Opinion
A133948
07-24-2012
NOT TO BE PUBLISHED IN OFFICIAL REPORTS
California Rules of Court, rule 8.1115(a), prohibits courts and parties from citing or relying on opinions not certified for publication or ordered published, except as specified by rule 8.1115(b). This opinion has not been certified for publication or ordered published for purposes of rule 8.1115.
(Alameda County Super. Ct. No. RG11580738)

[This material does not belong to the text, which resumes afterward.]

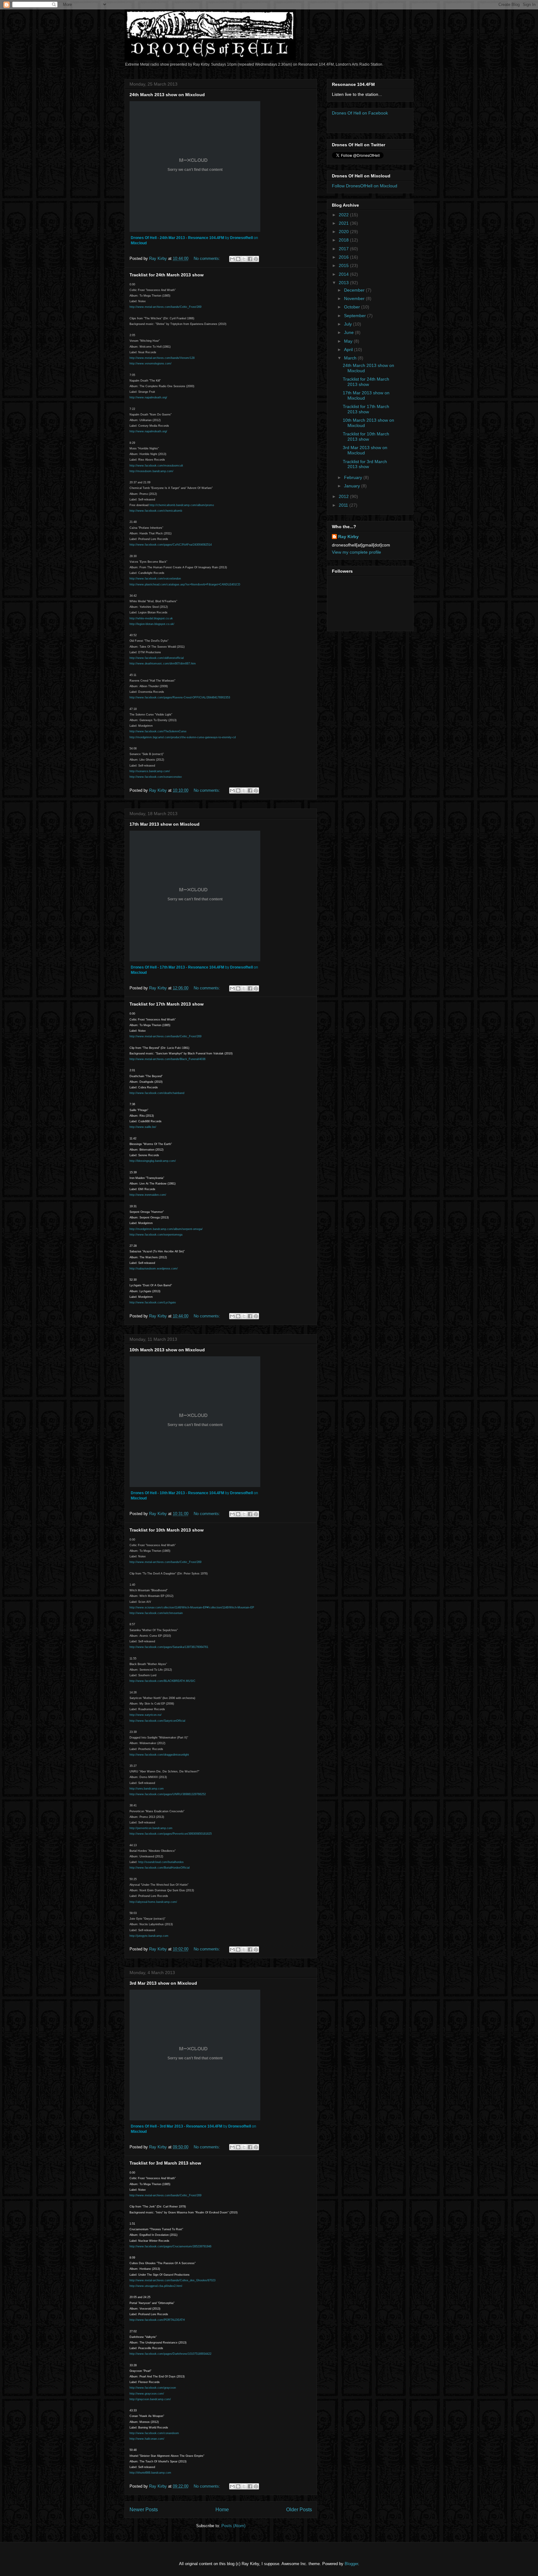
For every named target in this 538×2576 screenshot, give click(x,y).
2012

Plaintiff Elsa Gebreamlak appeals from the judgment of dismissal following the trial court's ruling sustaining, without leave to amend, defendant the Oakland Unified School District's demurrer to her complaint. We affirm.
FACTUAL BACKGROUND AND PROCEDURAL HISTORY
The following facts are taken from the complaint as well as documents that were judicially noticed by the trial court.
On December 5, 2007, plaintiff was injured at Montera Middle School (Montera) when a fellow student intentionally caused her to fall down, resulting in injuries to her face.
On June 26, 2008, plaintiff filed an application with defendant Oakland Unified School District (the District) for leave to present a late claim under Government Code section 911.6, subdivision (b)(2), of the Tort Claims Act (Gov. Code, § 900 et seq.) That same day, she filed a notice of claim against the District.
All further statutory references are to the Government Code unless otherwise indicated.
On July 14, 2008, Janette Puccetti, the District's claim manager, sent a letter to plaintiff's attorney indicating that the District had accepted the late-filed claim. An accompanying notice of insufficiency informed him that the claim was deficient in that it did not substantially comply with the requirements of section 910.
Section 910 sets forth the information that a claimant must include in a claim filed under the Tort Claims Act. The information is intended to provide notice to the public entity in order to permit investigation and possible settlement to avoid the expense of litigation.
On August 5, 2008, plaintiff filed an amended notice of claim.
On August 28, 2008, Puccetti sent a letter to plaintiff's attorney notifying him that the claim review period would be extended until October 20, 2008 to allow him the opportunity to submit additional documents that he had offered to send in support of the claim. Plaintiff's attorney agreed to the extension and submitted various medical records to the District over the next several weeks.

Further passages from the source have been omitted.